- _Assignment_
Copy the passage of the CPNP annual meeting letter below from "I know that" to "deck and minutes.", word for word.

- _Supplied text_
Our 16th Annual Meeting is now on the record. What a positive experience!! Thanks to the Program Committee (chaired by Jody Malhotra), the Recertification Editorial Board (chaired by Sarah Melton) and the many others (most especially the CPNP Staff – Brenda Schimenti, Greg Payne, and Vanessa Wasser) for the endless hours of effort they put in to make this a successful meeting full of stimulating programming. Once again, The Broadmoor proved to be a wonderful venue for our meeting; several of us realized that the resident deer remembered us from our last meeting!!

I know that there are members who could not attend that Annual Meeting, and there are members who needed to depart early and could not attend our annual Town Hall meeting to discuss the “State of CPNP”. I'd like to review some of the information that we presented at the Town Hall meeting and refer you to the Town Hall slide deck and minutes.

CPNP is strong! Your organization is growing and evolving to meet members' (your) needs. We now boast a membership of over 1300 people. CPNP's Board of Directors focused on three top priorities for 2012–2013 We were able to report significant progress on each of these at the Town Hall Meeting:

  1. Advance existing relationships and establish new relationships with other organizations. Our longstanding relationship with NAMI continues. Although the CPNP Walk for NAMI had to be cancelled this year, registrations were strong and, with matching funds from CPNP, we donated over $4,000 to NAMI. CPNP continues to be well-represented on the BPS Psychiatric Pharmacy Specialty Council. Our specialty continues to grow with 80 individuals achieving initial BCPP status in 2012. The CPNP Foundation continues to focus attention on examining the relationships between community pharmacists and persons with mental health conditions as well as on holding a Summit Meeting with various stakeholders. The goal of the Summit meeting will be to increase access to Comprehensive Medication Management (CMM). Our newly-created Government Affairs Council has worked very hard to strengthen CPNP's relationships with the Joint Commission of Pharmacy Practitioners and the Pharmacy Stakeholders Group. In addition, we have established a partnership with ACCP in their initiative to achieve provider recognition for qualified pharmacists who provide CMM.

  2. Maximize the visibility of existing CPNP resources. The Movement Disorders Training DVD has become more widely available via Amazon.com and through Training Resource Campus (an electronic training portal heavily used by researchers and clinical trial organizations). Alternate uses of the BCPP Examination Review and Recertification Course are growing. It is being used as a university textbook this year; 3 to 4 companies use it for employee education; and our partnership with the American Psychiatric Nurses Association has resulted in their endorsement of the product and an additional market. The Mental Health Clinician has had a tremendous impact on the visibility of CPNP and its content on our website is highly visible. Thirty percent of all visits to cpnp.org start in the MHC! We are now seeing approximately 15,000 visits yearly to the CPNP website. A new resource is in development. This will be an online Case Series; stay tuned for details. We expect to see the first cases later in this year. Our information/education efforts are getting attention; people are learning what neuropsychiatric pharmacists bring to the table!!

- _Data shown_
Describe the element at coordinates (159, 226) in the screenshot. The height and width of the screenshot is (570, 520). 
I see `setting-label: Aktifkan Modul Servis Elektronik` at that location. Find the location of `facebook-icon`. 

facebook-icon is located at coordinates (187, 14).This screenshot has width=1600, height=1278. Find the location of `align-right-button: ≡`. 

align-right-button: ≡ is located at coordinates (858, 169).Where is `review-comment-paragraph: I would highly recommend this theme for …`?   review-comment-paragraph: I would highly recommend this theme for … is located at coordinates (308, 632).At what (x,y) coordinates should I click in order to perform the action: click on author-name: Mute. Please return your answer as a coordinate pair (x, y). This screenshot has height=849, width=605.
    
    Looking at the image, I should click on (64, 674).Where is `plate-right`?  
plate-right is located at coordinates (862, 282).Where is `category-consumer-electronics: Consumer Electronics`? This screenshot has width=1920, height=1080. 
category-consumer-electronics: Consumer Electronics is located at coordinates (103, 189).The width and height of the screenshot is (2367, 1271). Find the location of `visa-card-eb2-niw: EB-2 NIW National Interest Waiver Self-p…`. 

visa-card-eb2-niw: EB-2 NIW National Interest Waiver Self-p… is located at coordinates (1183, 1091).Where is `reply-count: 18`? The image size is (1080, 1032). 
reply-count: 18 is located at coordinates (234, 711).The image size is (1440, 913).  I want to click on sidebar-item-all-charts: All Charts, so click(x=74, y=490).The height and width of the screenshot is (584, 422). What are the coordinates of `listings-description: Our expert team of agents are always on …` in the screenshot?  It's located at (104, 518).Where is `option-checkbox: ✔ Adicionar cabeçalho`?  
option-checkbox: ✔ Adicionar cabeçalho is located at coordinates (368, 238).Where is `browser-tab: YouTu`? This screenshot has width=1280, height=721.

- _Solution to this problem_
I know that there are members who could not attend that Annual Meeting, and there are members who needed to depart early and could not attend our annual Town Hall meeting to discuss the “State of CPNP”. I'd like to review some of the information that we presented at the Town Hall meeting and refer you to the Town Hall slide deck and minutes.